To get the status of the machine—whether it’s on or off—you would use:

$ vmware-cmd /var/lib/vmware/Virtual\ Machines/Mandriva/Mandriva.vmx getstate
VMControl: use vnc for unifiedDraw
getstate() = off

As you can see, the virtual machine is turned off. To start
this virtual machine you would use:

$ vmware-cmd /var/lib/vmware/Virtual\ Machines/Mandriva/Mandriva.vmx start
VMControl: use vnc for unifiedDraw
start() = 1

If you have the vmware-console running at the same time, you
would see the virtual machine start. This is an easy way to start virtual
machines at boot: simply call vmware-cmd
with the configuration of each virtual machine that you want to start and the start command in a script like /etc/rc.d/rc.local.

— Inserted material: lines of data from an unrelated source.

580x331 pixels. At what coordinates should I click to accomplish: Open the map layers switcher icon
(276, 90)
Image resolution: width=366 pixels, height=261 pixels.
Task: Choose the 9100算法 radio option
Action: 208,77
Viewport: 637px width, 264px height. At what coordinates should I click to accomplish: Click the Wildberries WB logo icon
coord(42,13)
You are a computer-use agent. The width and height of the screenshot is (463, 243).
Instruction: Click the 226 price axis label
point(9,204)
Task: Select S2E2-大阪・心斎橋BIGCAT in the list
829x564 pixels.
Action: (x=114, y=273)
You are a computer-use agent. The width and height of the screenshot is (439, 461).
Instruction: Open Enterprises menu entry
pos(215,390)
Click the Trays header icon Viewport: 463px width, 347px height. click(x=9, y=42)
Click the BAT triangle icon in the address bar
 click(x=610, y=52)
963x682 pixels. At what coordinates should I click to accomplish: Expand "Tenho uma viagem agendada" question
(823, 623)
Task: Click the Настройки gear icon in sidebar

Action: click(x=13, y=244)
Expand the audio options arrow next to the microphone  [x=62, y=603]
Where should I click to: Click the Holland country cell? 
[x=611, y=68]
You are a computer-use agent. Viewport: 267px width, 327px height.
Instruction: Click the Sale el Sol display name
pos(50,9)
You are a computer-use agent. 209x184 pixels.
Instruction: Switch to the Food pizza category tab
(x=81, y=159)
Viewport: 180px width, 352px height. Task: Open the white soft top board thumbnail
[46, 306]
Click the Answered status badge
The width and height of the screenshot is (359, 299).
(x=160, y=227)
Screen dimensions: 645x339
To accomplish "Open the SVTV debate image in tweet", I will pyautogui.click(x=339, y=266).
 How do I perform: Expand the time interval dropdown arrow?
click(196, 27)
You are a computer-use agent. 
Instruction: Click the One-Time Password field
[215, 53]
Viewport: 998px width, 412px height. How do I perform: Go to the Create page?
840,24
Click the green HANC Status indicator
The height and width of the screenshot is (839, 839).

Prior to shutting down your machine, you can signal the
virtual machines in a similar manner by using the suspend command. This will suspend each virtual machine to disk,
allowing you to issue the start
command later to resume the machine from where you left off. Obviously,
suspending a machine will make starting it up much faster than doing a full
shutdown and start each time you have to restart the host system.

Looking at the output of vmware-cmd
will give you a lot of other options that you can play with to
manipulate virtual machines. The ability to start, suspend, and stop virtual
machines from the command line (or a script) is perhaps vmware-cmd‘s most useful feature.